In reply to shark:
> (In reply to Ian Parsons)
> I didn't know that. Does it work well in practice ?
I've no idea, Simon; sadly, despite best intentions, I have yet to climb on Marmolada, and the small amount of stuff I've done on Swiss mountain limestone was well before the guide came out and was generally spacedly-bolted rather than pure trad. However, the fact remains that guidebooks using this type of grading to cover trad and semi-trad areas already exist; part of my reason for posting was in the hope that people with more direct experience of these areas would chip in with their thoughts on how well they thought the systems worked in practice. Perhaps it would be useful to outline how the two guides approach the grading issue, and give a few popular examples for the benefit of people who have done some of the routes but don't have the modern guides.
Maurizio Giordani's Marmolada guide uses a grade made up of four figures:-
1) French grade, 1 - 8a+; an obvious question would be whether these are intended as sport/redpoint or onsight grades, bearing in mind that it's not the sort of place where most people would be working pitches! At a guess most of these will be some sort of translation from earlier UIAA grades. There might also be a supplementary aid grade - A0,A1,A2 etc - but routes are generally graded for their most free state (free-est?).

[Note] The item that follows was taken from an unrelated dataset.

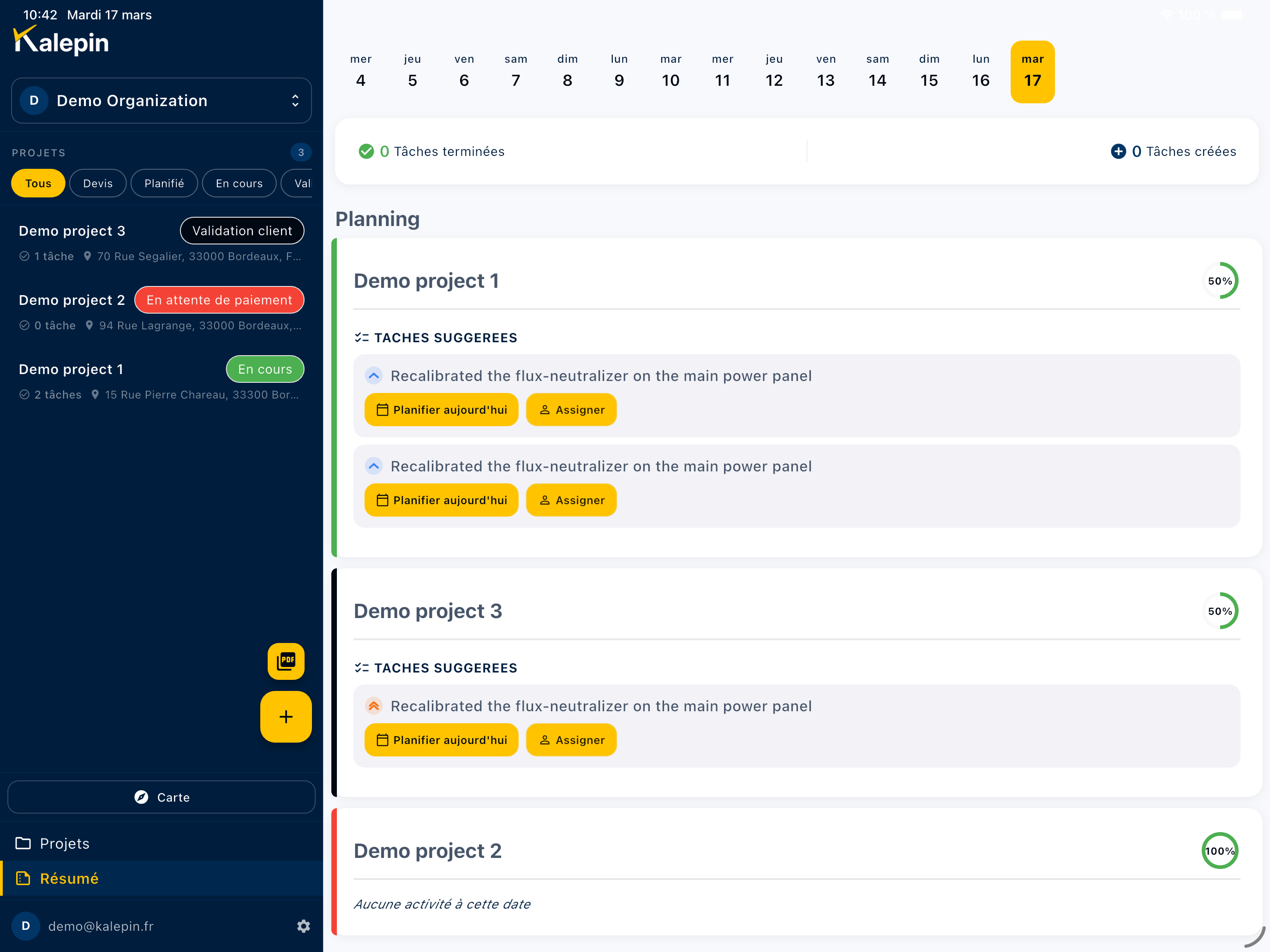Select the Tous project filter chip
Image resolution: width=1270 pixels, height=952 pixels.
point(38,184)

2) Protection grade; this consists of an R followed by a number from 1 to 6. R1 is described thus (in translation): "Easy to protect, always solid, safe and numerous protections. Few compulsory passages. Potential length of fall: some metres; fall without danger." whereafter the scale rises through increasing levels of nastiness to R6: "Not possible to protect but for short and insignificant passages far from cruxes. A fall could be mortal." Although it sounds a bit long-winded I would imagine that in practice it works like the Yorkshire P-system, but with more gradations. It applies equally to routes which are completely, partially, or not at all equipped with fixed gear, either pegs or threads - so not unlike, I suppose, many old trad limestone routes in this country. Where the fixed gear consists solely of bolts the R is relaced by S, and where both types of fixed gear are encountered it becomes RS. Of course, out of the 180 routes in the Marmolada guide only a handful have an S grade; the majority are R, with a few RS.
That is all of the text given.